Part 10: Data Parallelism
What Problem Does This Solve?
Tensor parallelism (Blog 9) lets you split one model across GPUs to fit larger models. But what if your model already fits on one GPU and you just need to serve more requests?

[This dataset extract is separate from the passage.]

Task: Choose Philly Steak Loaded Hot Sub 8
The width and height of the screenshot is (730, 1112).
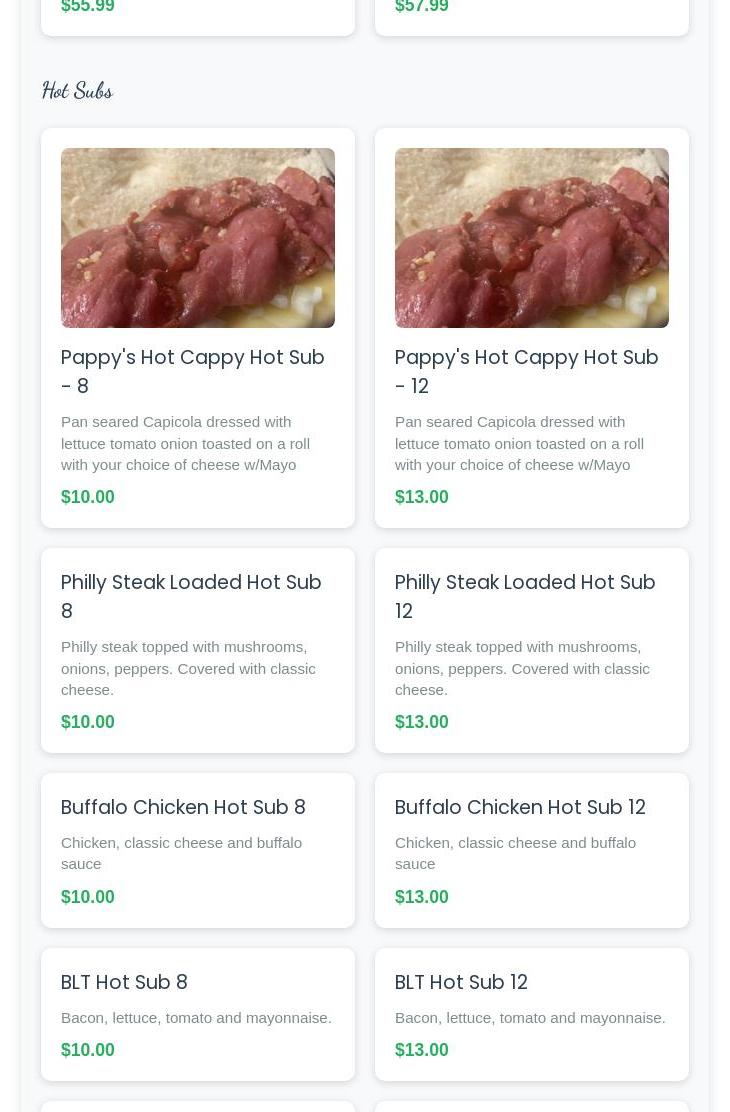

A single Llama 8B replica on an H100 might handle 100 requests/second. If you need 400 requests/second, you need 4 replicas:
Single replica (100 req/s):
All requests → [GPU 0: Llama 8B] → responses
↑ bottleneck
Data parallelism, DP=4 (400 req/s):
┌──────────────────┐
│ Load Balancer │
└──┬───┬───┬───┬───┘
↓ ↓ ↓ ↓
[GPU 0] [GPU 1] [GPU 2] [GPU 3]
Llama8B Llama8B Llama8B Llama8B
100r/s 100r/s 100r/s 100r/s
Each replica is a complete, independent copy of the model. They don’t communicate with each other — no AllReduce, no synchronization. The load balancer just distributes requests across them.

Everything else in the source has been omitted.